Friday Cyberspace Recital - Nina - and Learning to Make a Style Sheet

I have sitting on my lap here a book I'm very interested in called Song: A Guide to Art Song Style and Literature, by Carol Kimball.  I had no idea what I would find inside this book, but something that is right in the beginning is of great interest to me and I am excited to begin learning about it.  The book is introducing me to information about "Style."  The author starts everything off with a discussion of the components of style, and then there is a section that shows a singer how she can make a "style sheet" for a song she is studying.

(By the way, I choose the pronoun "she" often when talking about "a singer" because I think typing "he/she" is cumbersome, and so I have chosen my own self, a female, as the model every-singer, and thus use "she."  Once in a while I'll throw a "he" in there for variety, and when it is not cumbersome, I will use "he/she")

Excited by this new idea of making a style sheet, I had a grand and ambitious plan for today's Friday Cyberspace Recital.  I would study the chapters in the book Song, then apply my new knowledge about style toward making a style sheet for this week's selected Italian Song, "Nina."

Well, it took me a great deal of time to only begin to learn about one of the first components of style discussed in the book:  MELODY.  There was so much information packed in just a few short paragraphs, that it took me a while to digest what I was reading.

So, it appears that the study of style is going to take more than a morning!  (Hmmm, why couldn't I foresee that?)  I really didn't expect to learn everything about style in one morning, I hope you realize.  In fact I didn't even think I was going to learn everything about style from just a few paragraphs in one little book from one little person.

However, I thought I would get an overview that might get me started, and I would be able to make a rough draft of what a style sheet might look like.

What I have discovered this morning is that I have some knowledge of style already, but I didn't know it.  There have been "things" I've been noticing about music all along as I've studied songs. I might not have been able to articulate these "things," but I observe and am aware of all kinds of "things."  I sometimes don't see "things" right off the bat, but little traits and characteristics and components of style have been there, revealing themselves to me, making themselves known to me just by their mere presence.  I just didn't have names for them.

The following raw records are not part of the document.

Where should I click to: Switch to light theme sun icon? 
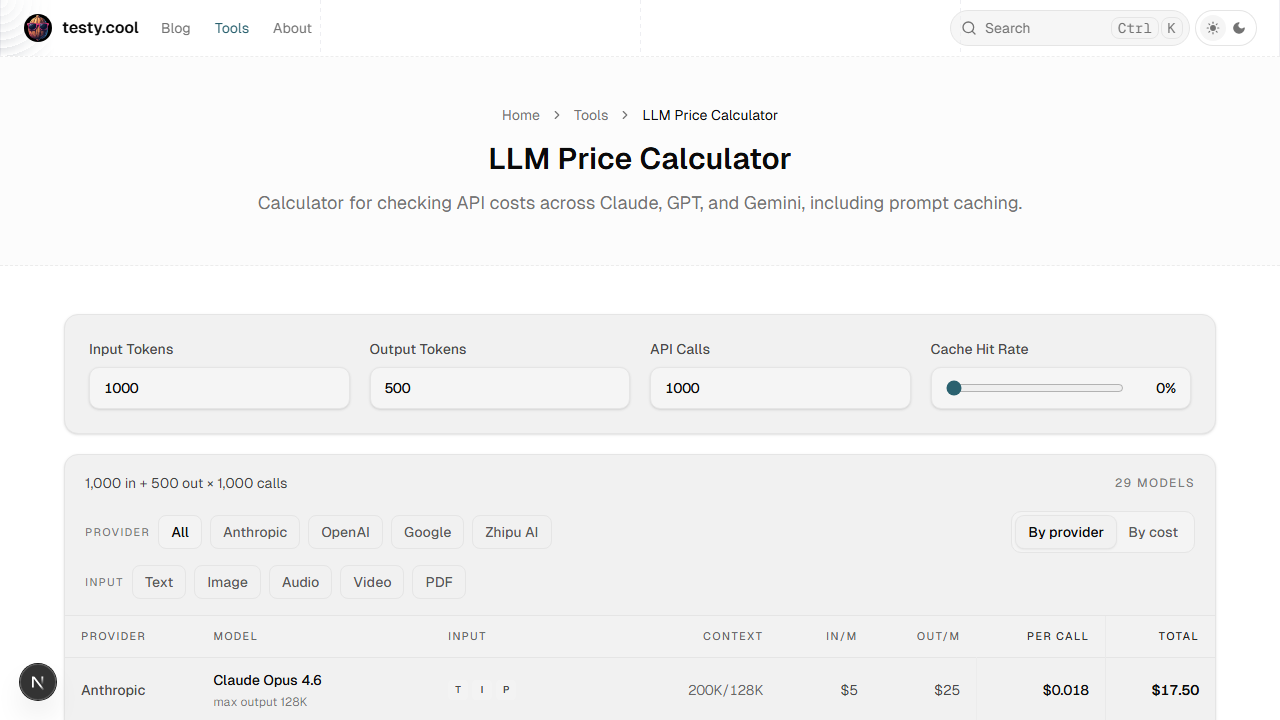(x=1213, y=28)
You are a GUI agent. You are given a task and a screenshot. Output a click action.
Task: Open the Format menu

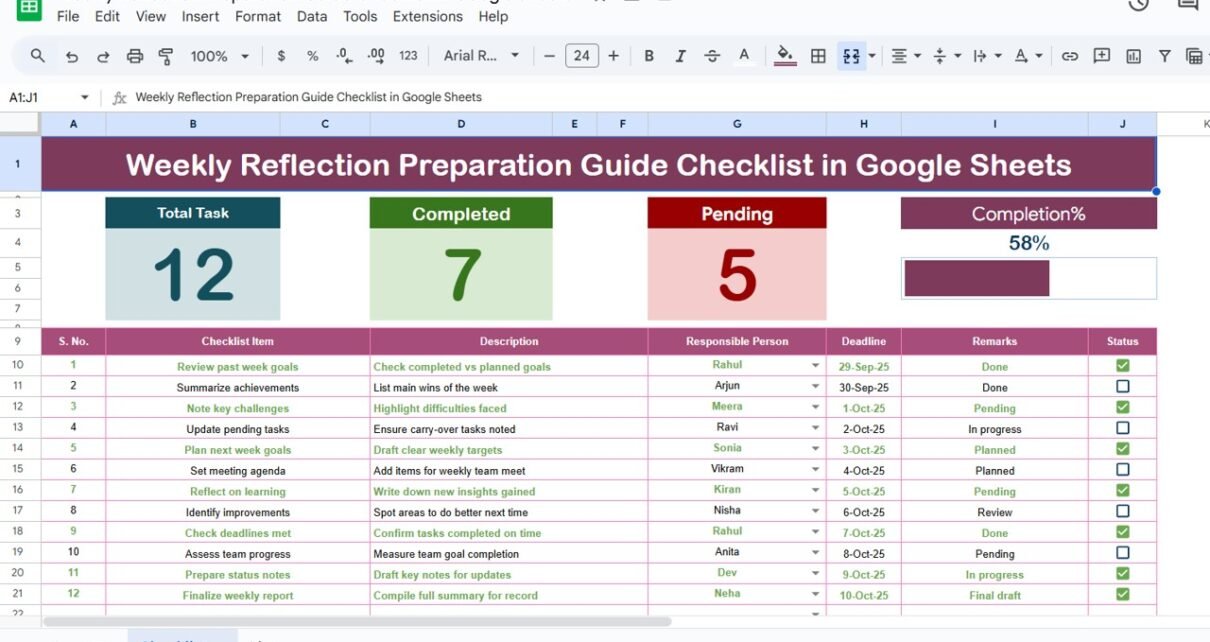[x=258, y=16]
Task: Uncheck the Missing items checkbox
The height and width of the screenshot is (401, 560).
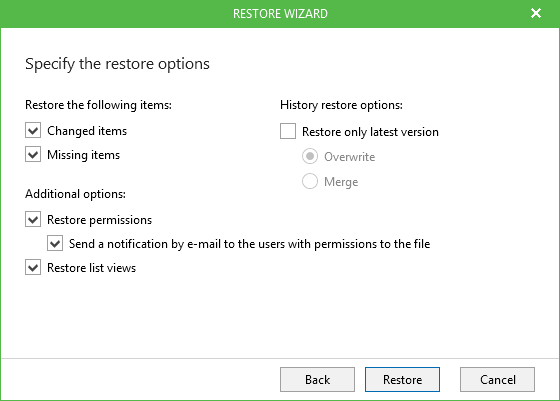Action: click(x=33, y=155)
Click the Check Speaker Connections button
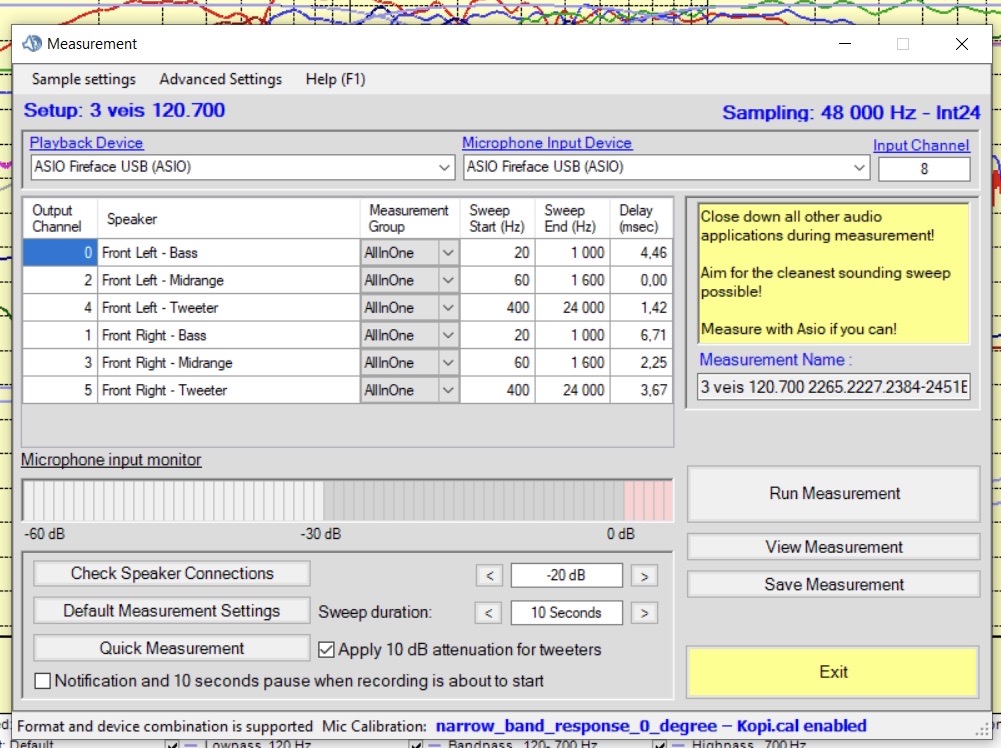Image resolution: width=1001 pixels, height=748 pixels. pos(172,574)
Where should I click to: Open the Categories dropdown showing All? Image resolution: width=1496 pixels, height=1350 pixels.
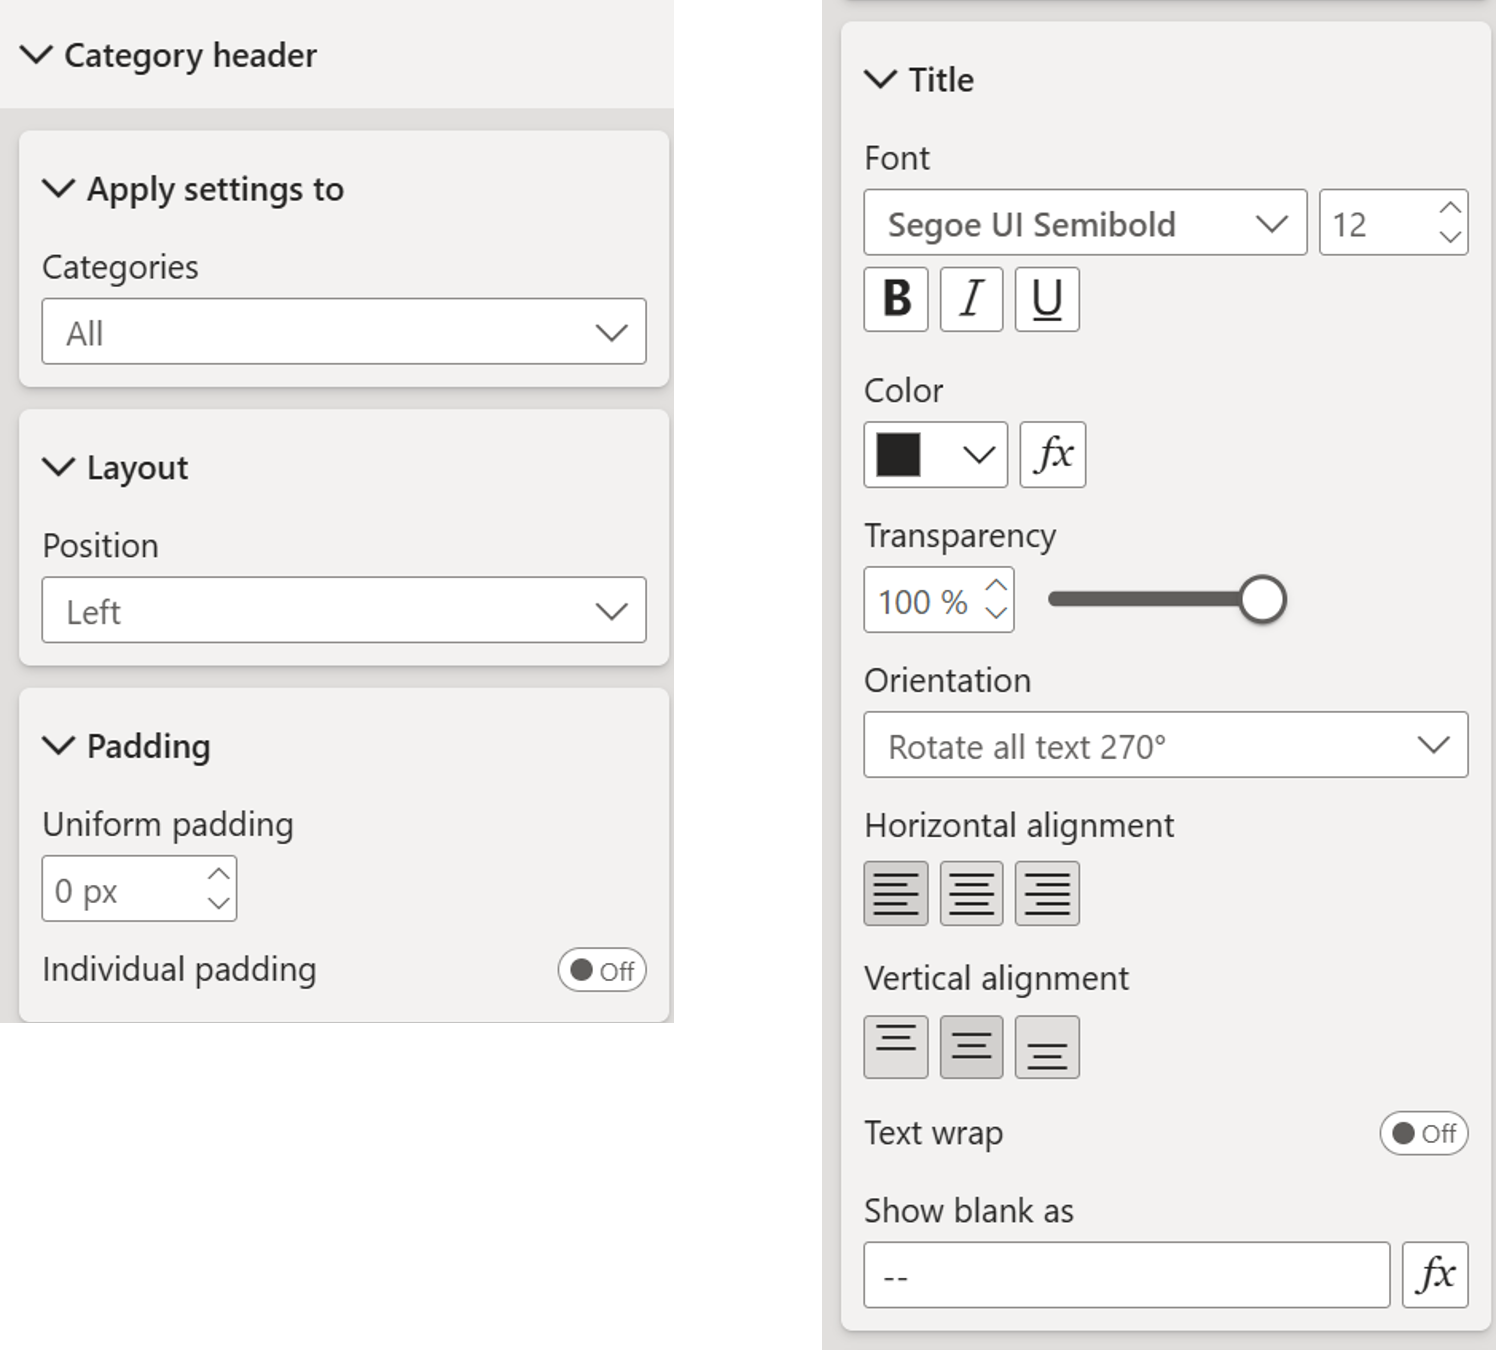(x=344, y=332)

What I have lacked is clear conscious definition of these little musical "things."  What I have lacked is vocabulary and language -- vocabulary and language in which to speak about style.

This book, Song, in its opening paragraphs about the components of MELODY, is giving me some basic vocabulary with which to start off.  This morning, taking out of the paragraphs of the book, I wrote out a melody vocabulary list for myself, words I can now use to explain the musical "thingies" that I see and hear.
I made it into a little picture to make it more interesting than just a boring list.

Just like I was talking about the language of vocal science yesterday, studying a vocabulary of style will help me analyze  my songs better, helping me to understand what is important, which will then guide my choices. (As my singing technique develops, I will have more expressive choices!)

Since it has taken me so long this morning only to just begin to grasp the idea of the components of melody, I have decided to begin my style sheet for "Nina" with solely the "Melody" part filled out. What I have done is grabbed a few of these vocabulary words and tried to use some of them to describe the melody of Nina.

Please remember that even though I am a middle-aged woman, my music level is like that of a young music student who doesn't know too much and is taking a class at school and learning about all this cool music stuff.  My first attempt to try to describe the melodic style may be very immature.  On top of it, I am "homeschooling" and have no professor to look over my work.

Still, I place it here as an example of  how much we can still attempt to learn on our own, even without formal schooling.


To go along with this, I have posted "Nina" in Frescamari's Performance Space.  I was worried, due to the issue of stamina, that this was going to be the first week that I would have to put one of the 24 songs up in two halves.  However, even in just this week and a half, my stamina for this song has improved enough that I was able to post it all in one piece.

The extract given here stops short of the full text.